Records from a dataset:

---

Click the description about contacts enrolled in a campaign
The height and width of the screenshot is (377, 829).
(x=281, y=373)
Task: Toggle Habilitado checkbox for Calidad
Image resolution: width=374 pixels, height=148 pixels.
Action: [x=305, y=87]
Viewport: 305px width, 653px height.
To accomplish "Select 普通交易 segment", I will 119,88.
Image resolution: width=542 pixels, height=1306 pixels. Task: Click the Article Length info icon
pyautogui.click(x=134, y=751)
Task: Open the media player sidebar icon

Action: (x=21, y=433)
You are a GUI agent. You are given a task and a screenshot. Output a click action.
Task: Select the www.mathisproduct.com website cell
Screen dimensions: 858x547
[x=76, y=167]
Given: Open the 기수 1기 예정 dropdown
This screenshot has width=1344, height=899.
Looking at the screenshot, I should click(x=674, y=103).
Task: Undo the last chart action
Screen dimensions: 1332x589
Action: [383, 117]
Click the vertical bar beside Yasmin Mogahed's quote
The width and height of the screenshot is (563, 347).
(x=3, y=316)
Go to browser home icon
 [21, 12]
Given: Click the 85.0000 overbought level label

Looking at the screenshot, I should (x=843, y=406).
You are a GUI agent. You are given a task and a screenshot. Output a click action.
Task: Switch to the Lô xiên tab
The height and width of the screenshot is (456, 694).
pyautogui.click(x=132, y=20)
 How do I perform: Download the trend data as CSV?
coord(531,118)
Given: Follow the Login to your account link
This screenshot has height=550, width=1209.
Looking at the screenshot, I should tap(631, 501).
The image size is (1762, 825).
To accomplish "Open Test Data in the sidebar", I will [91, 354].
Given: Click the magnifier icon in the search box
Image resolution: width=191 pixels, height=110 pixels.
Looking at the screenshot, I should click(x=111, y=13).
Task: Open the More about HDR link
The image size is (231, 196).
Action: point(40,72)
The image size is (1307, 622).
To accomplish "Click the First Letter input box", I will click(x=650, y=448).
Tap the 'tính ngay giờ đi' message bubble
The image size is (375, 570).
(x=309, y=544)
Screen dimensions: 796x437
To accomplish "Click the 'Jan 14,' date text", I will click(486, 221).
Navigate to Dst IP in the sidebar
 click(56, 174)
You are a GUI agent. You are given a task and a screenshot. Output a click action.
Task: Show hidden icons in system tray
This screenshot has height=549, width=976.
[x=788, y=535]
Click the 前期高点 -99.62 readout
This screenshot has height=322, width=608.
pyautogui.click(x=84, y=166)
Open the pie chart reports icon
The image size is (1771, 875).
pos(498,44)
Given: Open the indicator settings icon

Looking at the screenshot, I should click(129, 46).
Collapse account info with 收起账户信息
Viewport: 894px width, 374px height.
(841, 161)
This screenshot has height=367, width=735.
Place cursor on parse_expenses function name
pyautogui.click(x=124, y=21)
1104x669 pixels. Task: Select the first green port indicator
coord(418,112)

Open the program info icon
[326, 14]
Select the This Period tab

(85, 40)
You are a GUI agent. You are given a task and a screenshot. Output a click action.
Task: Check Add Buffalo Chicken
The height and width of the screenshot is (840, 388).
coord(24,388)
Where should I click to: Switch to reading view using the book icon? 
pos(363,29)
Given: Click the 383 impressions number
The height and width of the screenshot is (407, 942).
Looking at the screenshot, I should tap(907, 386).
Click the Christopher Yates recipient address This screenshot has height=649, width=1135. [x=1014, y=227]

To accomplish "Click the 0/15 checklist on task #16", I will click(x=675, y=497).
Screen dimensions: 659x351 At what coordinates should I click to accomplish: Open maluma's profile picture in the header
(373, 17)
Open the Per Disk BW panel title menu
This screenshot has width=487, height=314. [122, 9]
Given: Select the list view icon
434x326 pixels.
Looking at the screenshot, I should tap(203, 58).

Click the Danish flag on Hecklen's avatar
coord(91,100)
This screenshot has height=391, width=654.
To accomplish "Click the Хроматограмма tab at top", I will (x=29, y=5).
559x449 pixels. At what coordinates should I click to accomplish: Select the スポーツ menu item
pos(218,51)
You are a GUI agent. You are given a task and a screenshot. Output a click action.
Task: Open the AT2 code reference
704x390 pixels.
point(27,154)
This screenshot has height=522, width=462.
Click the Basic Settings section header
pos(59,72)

---

• Work to be completed: Word for word, give back all of the records.

• Answer to the problem:
Click the description about contacts enrolled in a campaign
The height and width of the screenshot is (377, 829).
(x=281, y=373)
Task: Toggle Habilitado checkbox for Calidad
Image resolution: width=374 pixels, height=148 pixels.
Action: [x=305, y=87]
Viewport: 305px width, 653px height.
To accomplish "Select 普通交易 segment", I will 119,88.
Image resolution: width=542 pixels, height=1306 pixels. Task: Click the Article Length info icon
pyautogui.click(x=134, y=751)
Task: Open the media player sidebar icon

Action: (x=21, y=433)
You are a GUI agent. You are given a task and a screenshot. Output a click action.
Task: Select the www.mathisproduct.com website cell
Screen dimensions: 858x547
[x=76, y=167]
Given: Open the 기수 1기 예정 dropdown
This screenshot has width=1344, height=899.
Looking at the screenshot, I should click(x=674, y=103).
Task: Undo the last chart action
Screen dimensions: 1332x589
Action: [383, 117]
Click the vertical bar beside Yasmin Mogahed's quote
The width and height of the screenshot is (563, 347).
(x=3, y=316)
Go to browser home icon
 [21, 12]
Given: Click the 85.0000 overbought level label

Looking at the screenshot, I should (x=843, y=406).
You are a GUI agent. You are given a task and a screenshot. Output a click action.
Task: Switch to the Lô xiên tab
The height and width of the screenshot is (456, 694).
pyautogui.click(x=132, y=20)
 How do I perform: Download the trend data as CSV?
coord(531,118)
Given: Follow the Login to your account link
This screenshot has height=550, width=1209.
Looking at the screenshot, I should tap(631, 501).
The image size is (1762, 825).
To accomplish "Open Test Data in the sidebar", I will [91, 354].
Given: Click the magnifier icon in the search box
Image resolution: width=191 pixels, height=110 pixels.
Looking at the screenshot, I should click(x=111, y=13).
Task: Open the More about HDR link
The image size is (231, 196).
Action: point(40,72)
The image size is (1307, 622).
To accomplish "Click the First Letter input box", I will click(x=650, y=448).
Tap the 'tính ngay giờ đi' message bubble
The image size is (375, 570).
(x=309, y=544)
Screen dimensions: 796x437
To accomplish "Click the 'Jan 14,' date text", I will click(486, 221).
Navigate to Dst IP in the sidebar
 click(56, 174)
You are a GUI agent. You are given a task and a screenshot. Output a click action.
Task: Show hidden icons in system tray
This screenshot has height=549, width=976.
[x=788, y=535]
Click the 前期高点 -99.62 readout
This screenshot has height=322, width=608.
pyautogui.click(x=84, y=166)
Open the pie chart reports icon
The image size is (1771, 875).
pos(498,44)
Given: Open the indicator settings icon

Looking at the screenshot, I should click(129, 46).
Collapse account info with 收起账户信息
Viewport: 894px width, 374px height.
(841, 161)
This screenshot has height=367, width=735.
Place cursor on parse_expenses function name
pyautogui.click(x=124, y=21)
1104x669 pixels. Task: Select the first green port indicator
coord(418,112)

Open the program info icon
[326, 14]
Select the This Period tab

(85, 40)
You are a GUI agent. You are given a task and a screenshot. Output a click action.
Task: Check Add Buffalo Chicken
The height and width of the screenshot is (840, 388).
coord(24,388)
Where should I click to: Switch to reading view using the book icon? 
pos(363,29)
Given: Click the 383 impressions number
The height and width of the screenshot is (407, 942).
Looking at the screenshot, I should tap(907, 386).
Click the Christopher Yates recipient address This screenshot has height=649, width=1135. [x=1014, y=227]

To accomplish "Click the 0/15 checklist on task #16", I will click(x=675, y=497).
Screen dimensions: 659x351 At what coordinates should I click to accomplish: Open maluma's profile picture in the header
(373, 17)
Open the Per Disk BW panel title menu
This screenshot has width=487, height=314. [122, 9]
Given: Select the list view icon
434x326 pixels.
Looking at the screenshot, I should tap(203, 58).

Click the Danish flag on Hecklen's avatar
coord(91,100)
This screenshot has height=391, width=654.
To accomplish "Click the Хроматограмма tab at top", I will (x=29, y=5).
559x449 pixels. At what coordinates should I click to accomplish: Select the スポーツ menu item
pos(218,51)
You are a GUI agent. You are given a task and a screenshot. Output a click action.
Task: Open the AT2 code reference
704x390 pixels.
point(27,154)
This screenshot has height=522, width=462.
Click the Basic Settings section header
pos(59,72)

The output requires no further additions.